Crystal-Structure-Based Modeling Study of Temperature-Dependent Fracture Toughness for Brittle Coating Deposited on Ductile Substrate

Abstract

The temperature-dependent fracture toughness of a brittle coating/ductile substrate system, WC-10Co4Cr deposited on 1018 low carbon steel, is evaluated at microscopic level using an indentation-based model in terms of the Arrhenius-type equation and rate-controlling theory. The formulation of the model utilizes the parameters of crystal structures of each phase in the coating material. The slip systems of hard hexagonal $$ \updelta $$ -WC phase and soft FCC $$ \upalpha $$ -Co phase are analyzed.
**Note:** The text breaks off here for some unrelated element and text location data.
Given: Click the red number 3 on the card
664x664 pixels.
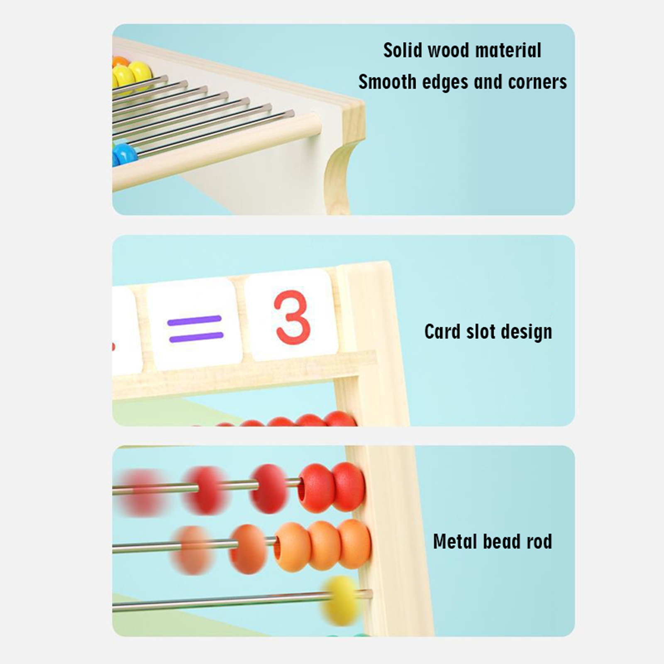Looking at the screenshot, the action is coord(292,318).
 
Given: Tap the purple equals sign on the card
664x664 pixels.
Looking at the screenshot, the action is coord(195,329).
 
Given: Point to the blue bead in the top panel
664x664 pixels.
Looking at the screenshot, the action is coord(124,154).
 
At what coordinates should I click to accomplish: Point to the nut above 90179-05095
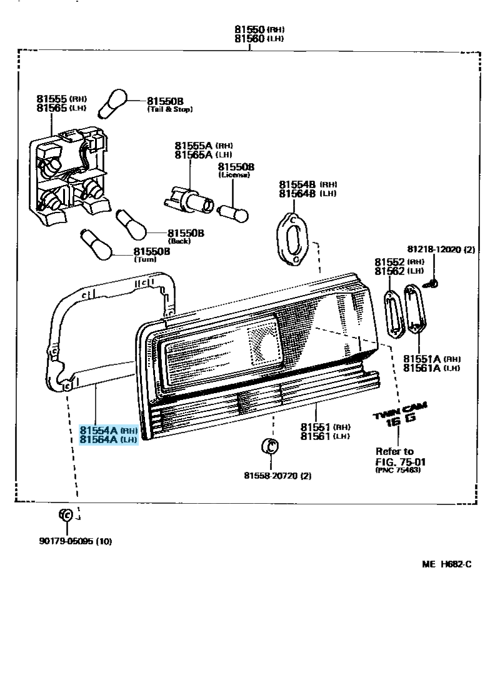(x=66, y=514)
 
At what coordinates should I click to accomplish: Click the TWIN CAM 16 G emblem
(x=401, y=415)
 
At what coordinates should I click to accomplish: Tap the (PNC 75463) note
(x=398, y=470)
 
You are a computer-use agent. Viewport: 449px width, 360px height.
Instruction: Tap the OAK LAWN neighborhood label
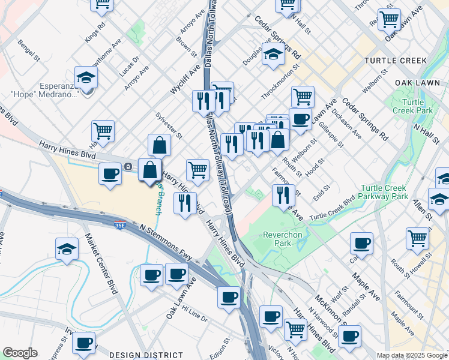(414, 82)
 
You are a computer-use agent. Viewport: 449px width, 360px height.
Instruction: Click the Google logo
(20, 353)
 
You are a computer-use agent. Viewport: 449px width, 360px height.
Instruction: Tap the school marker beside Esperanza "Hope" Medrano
(86, 77)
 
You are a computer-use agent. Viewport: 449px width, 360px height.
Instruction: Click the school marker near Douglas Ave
(273, 54)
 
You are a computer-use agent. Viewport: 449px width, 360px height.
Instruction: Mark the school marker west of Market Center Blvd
(67, 249)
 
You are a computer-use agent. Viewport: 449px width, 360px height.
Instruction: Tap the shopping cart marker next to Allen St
(417, 238)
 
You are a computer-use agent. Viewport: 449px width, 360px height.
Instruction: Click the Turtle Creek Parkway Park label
(384, 192)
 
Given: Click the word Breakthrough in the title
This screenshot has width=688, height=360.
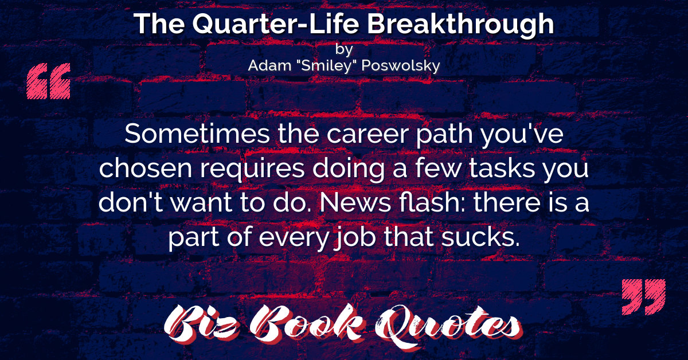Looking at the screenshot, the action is click(x=460, y=25).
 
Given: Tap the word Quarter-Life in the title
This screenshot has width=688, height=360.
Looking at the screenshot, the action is click(x=276, y=24).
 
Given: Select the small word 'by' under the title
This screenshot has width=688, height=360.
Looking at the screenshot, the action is click(x=344, y=50).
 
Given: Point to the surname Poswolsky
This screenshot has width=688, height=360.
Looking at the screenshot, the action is click(x=401, y=66).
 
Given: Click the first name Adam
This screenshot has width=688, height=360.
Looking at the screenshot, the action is click(x=269, y=65).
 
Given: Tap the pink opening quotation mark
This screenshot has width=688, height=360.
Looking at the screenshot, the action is click(x=49, y=81).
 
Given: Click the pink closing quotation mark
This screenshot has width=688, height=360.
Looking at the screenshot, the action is click(x=644, y=297).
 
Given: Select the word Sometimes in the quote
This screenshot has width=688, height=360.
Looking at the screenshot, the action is click(x=197, y=134).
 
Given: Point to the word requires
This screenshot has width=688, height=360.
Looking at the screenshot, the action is click(x=252, y=169).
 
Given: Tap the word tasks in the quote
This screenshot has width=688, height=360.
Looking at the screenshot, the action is click(x=502, y=168).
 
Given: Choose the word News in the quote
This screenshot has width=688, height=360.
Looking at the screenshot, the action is click(x=355, y=202).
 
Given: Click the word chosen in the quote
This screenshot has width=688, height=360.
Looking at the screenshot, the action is click(x=146, y=168).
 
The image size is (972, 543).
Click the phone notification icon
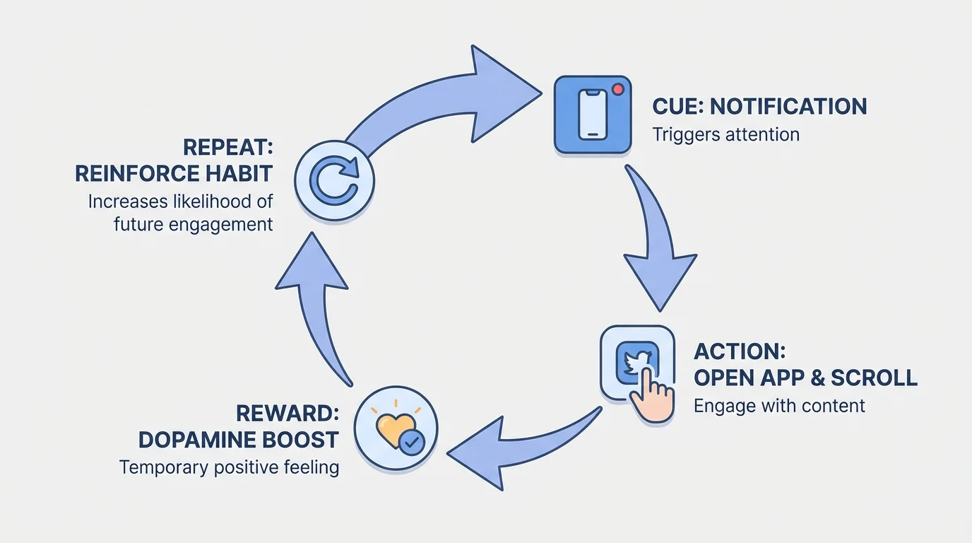[592, 115]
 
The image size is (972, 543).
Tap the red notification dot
[619, 90]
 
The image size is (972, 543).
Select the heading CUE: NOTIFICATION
[759, 107]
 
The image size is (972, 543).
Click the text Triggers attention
[725, 134]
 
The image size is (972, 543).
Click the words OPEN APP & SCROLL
[805, 378]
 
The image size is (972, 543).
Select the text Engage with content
[779, 406]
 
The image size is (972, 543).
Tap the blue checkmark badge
[412, 443]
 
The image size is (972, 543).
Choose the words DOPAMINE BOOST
[238, 440]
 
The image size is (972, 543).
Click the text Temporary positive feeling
[229, 467]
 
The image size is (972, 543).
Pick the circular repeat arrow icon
[334, 181]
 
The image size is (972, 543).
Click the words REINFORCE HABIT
[173, 173]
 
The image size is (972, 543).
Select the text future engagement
[193, 225]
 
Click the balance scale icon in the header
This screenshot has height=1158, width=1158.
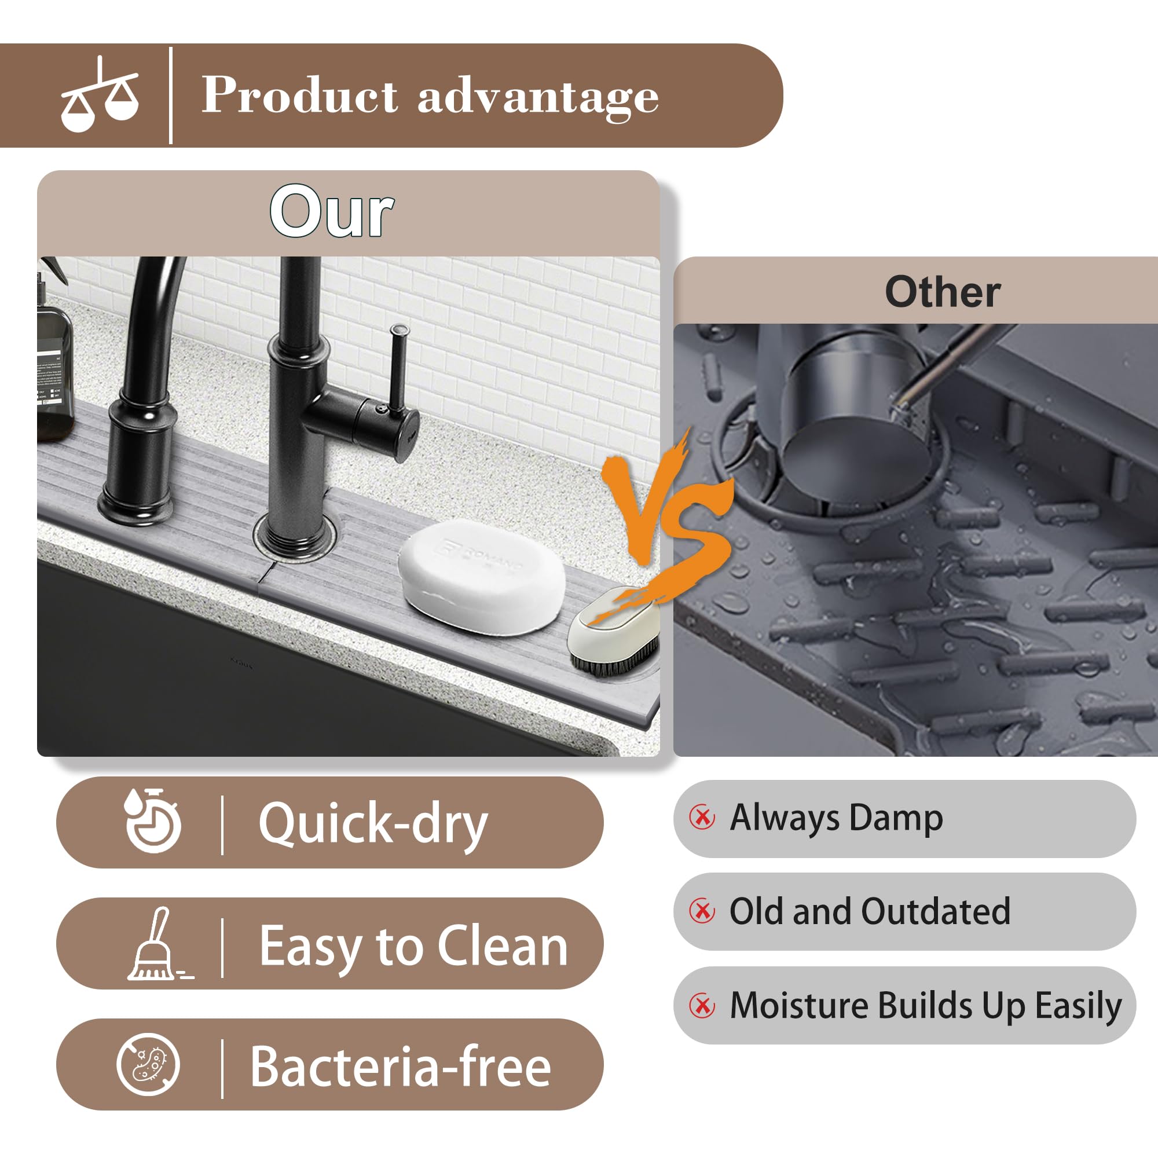coord(100,96)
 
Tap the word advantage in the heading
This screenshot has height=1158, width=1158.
coord(538,97)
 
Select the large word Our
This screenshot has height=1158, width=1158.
coord(331,211)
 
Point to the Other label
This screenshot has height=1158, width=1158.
coord(942,292)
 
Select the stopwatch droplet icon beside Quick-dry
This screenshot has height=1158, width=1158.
coord(152,820)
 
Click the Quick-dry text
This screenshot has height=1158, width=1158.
coord(373,823)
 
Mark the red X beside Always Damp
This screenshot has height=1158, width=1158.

The fracture toughness of the two-phase coating is obtained by integrating the fracture toughness of single $$ \updelta $$ -WC phase coating and that of single $$ \upalpha $$ -Co phase coating using either the basic mixture method or the unconstrained mixture method. The results suggest that the fracture toughness of WC-10Co4Cr coating/1018 low carbon steel substrate system may remain constant until the temperature reaches a critical value, about 200 K, and ranges from 2.16 to 10.82 $$ {\text{MPa}}\;{\text{m}}^{1/2} $$ , with temperature increasing from room temperature (298 K) to 1000 K.